An Iranian teenage girl injured almost a month ago during a mysterious incident on Tehran's Metro, while not wearing a headscarf has died, the official IRNA news agency reported on Saturday.
Sixteen-year-old Armita Geravand, an ethnic Kurd, allegedly had an encounter with morality police officers over violating the country's hijab law.
"Unfortunately, she [Geravand] went into a coma for some time after suffering from brain damage.
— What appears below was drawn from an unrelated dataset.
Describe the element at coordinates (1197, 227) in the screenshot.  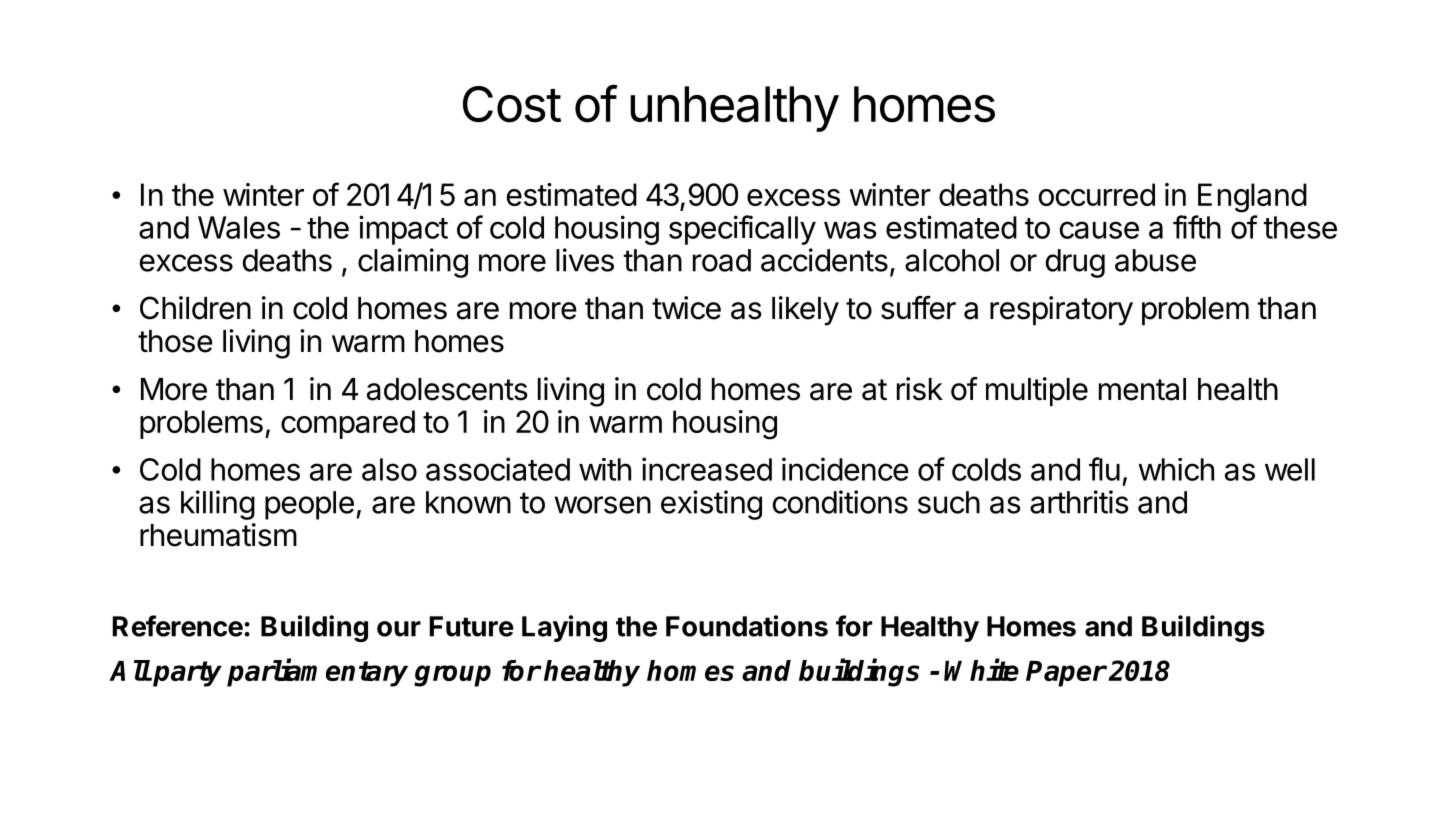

She died a few minutes ago," IRNA reported.
"According to the official theory of Armita Geravand's doctors, after a sudden drop in blood pressure, she suffered a fall, a brain injury, followed by continuous convulsions, decreased cerebral oxygenation and a cerebral edema," the state media report continued.
What exactly happened to Armita Geravand?
The incident on October 1 involving Geravand remains in question.
She suffered her injury at the Meydan-E Shohada — or Martyrs' Square — Metro station in southern Tehran and was hospitalized after falling unconscious.
Her case was first reported on October 3 by the Kurdish-focused rights group Hengaw, which said she had been critically wounded during an incident on the subway.
Authorities say she suffered a sudden drop in blood pressure and denied that any "physical or verbal altercations" had taken place between her and other passengers.
Human rights groups question official account
But rights groups have said Geravand was critically wounded during an alleged assault by members of Iran's morality police.
They have demanded an independent investigation by the United Nations fact-finding mission on Iran, citing the theocracy's use of pressure on victims' families and state TV's history of airing hundreds of coerced confessions.
Geravand was pronounced brain-dead last week after she fell into a coma on October 1.
Her death comes shortly after the one-year anniversary of the death of Jinha Mahsa Amini, who was also allegedly injured while being arrested by the morality police.
Death could fuel fresh protests against hijab
Geravand's death threatens to reignite that popular anger, particularly as women in Tehran and elsewhere still defy the mandatory headscarf, or hijab, law as a sign of their discontent with Iran's theocracy.
For observant Muslim women, the head covering is a sign of piety before God and modesty in front of men outside their families.
Iran and neighboring Taliban-ruled Afghanistan are the only countries where the hijab remains mandatory for women.
Iran recently put its morality police back on the street following Amini's death.
Lawmakers are pushing to enforce even stricter penalties for those flouting the required head covering.
Geravand's injury has sparked renewed international criticism of Iran's treatment of women and of the mandatory hijab law.